EditorBuildSettings.scenes.Select (scene => scene.path)

This returns a list of paths. The Select function is part of a special package called System.Linq. So for it to work, you need to add another “using” directive to the top of your file:

using System.Linq;

Now, since the function for building the player requires an Array (and not a List) we need to convert that List we got back from the Select function into an Array. This is done by the ToArray function:

var scenes = EditorBuildSettings.scenes.Select (scene => scene.path).ToArray ();

So now we have an array of paths in our scenes variable which we can then give to the next function:

BuildPipeline.BuildPlayer(scenes,

BuildPipeline.BuildPlayer builds a Unity player. It can build any kind of Unity player that Unity supports, from Windows/Mac standalone builds, over WebPlayer and HTML5 to Xbox players etc. You need to give it some arguments though, so it knows what to build and where to put it. The first argument is the list of scenes that should be in the player. We extracted this from the build settings, so you can conveniently change the scenes list in the build settings and don’t need to modify your scripts all the time. Next argument is the place where the player should be built.

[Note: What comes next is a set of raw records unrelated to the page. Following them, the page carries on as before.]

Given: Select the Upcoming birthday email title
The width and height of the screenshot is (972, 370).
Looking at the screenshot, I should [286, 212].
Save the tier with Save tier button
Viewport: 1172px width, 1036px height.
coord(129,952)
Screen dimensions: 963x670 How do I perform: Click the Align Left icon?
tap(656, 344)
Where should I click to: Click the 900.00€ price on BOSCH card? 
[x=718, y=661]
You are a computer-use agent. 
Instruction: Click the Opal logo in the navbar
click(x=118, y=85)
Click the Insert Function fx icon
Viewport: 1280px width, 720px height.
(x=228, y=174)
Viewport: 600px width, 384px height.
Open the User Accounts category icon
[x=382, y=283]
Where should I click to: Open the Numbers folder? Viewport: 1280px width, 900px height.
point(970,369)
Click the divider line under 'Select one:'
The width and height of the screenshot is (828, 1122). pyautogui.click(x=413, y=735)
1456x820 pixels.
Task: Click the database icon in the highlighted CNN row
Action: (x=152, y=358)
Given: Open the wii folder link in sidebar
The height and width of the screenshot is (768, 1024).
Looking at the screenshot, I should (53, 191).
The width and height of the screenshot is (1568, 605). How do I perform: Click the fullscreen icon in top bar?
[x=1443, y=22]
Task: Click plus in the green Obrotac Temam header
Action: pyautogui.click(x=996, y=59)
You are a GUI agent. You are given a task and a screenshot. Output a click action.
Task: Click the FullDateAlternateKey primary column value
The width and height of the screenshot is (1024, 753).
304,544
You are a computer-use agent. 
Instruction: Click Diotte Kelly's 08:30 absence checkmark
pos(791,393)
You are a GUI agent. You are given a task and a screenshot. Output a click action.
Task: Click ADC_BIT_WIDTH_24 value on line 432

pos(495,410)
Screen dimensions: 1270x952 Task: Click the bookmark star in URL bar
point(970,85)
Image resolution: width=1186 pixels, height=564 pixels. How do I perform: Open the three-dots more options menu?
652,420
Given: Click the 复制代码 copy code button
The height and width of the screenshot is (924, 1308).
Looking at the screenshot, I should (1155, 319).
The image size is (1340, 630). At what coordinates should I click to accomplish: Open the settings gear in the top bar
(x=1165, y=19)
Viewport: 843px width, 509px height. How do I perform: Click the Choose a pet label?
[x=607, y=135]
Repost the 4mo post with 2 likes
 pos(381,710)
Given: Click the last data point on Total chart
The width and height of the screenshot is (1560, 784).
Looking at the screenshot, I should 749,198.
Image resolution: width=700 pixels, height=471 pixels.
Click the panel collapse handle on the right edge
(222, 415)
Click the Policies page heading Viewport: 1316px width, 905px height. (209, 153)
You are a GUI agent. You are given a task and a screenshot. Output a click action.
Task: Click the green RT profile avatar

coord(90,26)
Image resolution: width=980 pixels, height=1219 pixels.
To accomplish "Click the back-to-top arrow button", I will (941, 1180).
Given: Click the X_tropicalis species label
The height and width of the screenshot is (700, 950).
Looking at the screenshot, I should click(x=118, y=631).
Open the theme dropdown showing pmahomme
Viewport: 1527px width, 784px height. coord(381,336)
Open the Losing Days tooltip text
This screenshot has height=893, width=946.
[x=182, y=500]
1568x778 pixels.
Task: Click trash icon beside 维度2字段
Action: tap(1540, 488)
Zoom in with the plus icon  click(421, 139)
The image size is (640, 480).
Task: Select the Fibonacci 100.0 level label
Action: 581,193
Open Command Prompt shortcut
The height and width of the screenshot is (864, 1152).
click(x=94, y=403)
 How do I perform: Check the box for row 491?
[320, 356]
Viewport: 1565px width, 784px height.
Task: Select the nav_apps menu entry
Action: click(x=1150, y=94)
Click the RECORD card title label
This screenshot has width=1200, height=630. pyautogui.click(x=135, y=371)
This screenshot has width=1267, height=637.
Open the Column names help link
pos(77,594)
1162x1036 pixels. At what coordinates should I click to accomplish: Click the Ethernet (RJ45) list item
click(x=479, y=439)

BuildPipeline.BuildPlayer(scenes,
  Environment.GetFolderPath(Environment.SpecialFolder.Desktop) + "/myPlayer.exe",

If you can, avoid hardcoding any paths in your automation scripts, as this will make your scripts unusable for other team members who may work on different operating systems and paths. Therefore in the example I’m using the Environment.GetFolderPath function to determine the path to the user’s desktop folder. Then I’m appending "/myPlayer.exe" (I’m going to build Windows player here). Again the Environment class and it’s functions are part of a special package, so we need another using directive at the top of our file:

using System;

The next argument tells the function what kind of player it should build:

BuildPipeline.BuildPlayer(scenes,
  Environment.GetFolderPath(Environment.SpecialFolder.Desktop) + "/myPlayer.exe",
  BuildTarget.StandaloneWindows,

As I already wrote, I’m going to build a Windows player here. You can of course change this to whatever type of player you want to build. You can find a list of supported options in the Unity documentation. Finally, you can give the function any amount of build options. Since build options are a more advanced topic, we’ll leave them out here and just say we don’t want any specific build option:

BuildPipeline.BuildPlayer(scenes,
  Environment.GetFolderPath(Environment.SpecialFolder.Desktop) + "/myPlayer.exe",
  BuildTarget.StandaloneWindows,
  BuildOptions.None
);

And that’s it. Now save your file, go back to Unity and let it compile the updated file for you. Then you can open the Automation menu and you’ll find a second option named Build Player. Clicking this, will build a player and put it on your desktop. Congratulations, you just finished your first useful automation for Unity.

If you’re having trouble putting the script together, you can download an example from here. With this you can start implementing your own automations. The Unity API is quite big and it’s easy to get lost. Therefore I have put together an Editor automation cheat sheet which contains links to the API functions that you can use to perform the most common types of automation.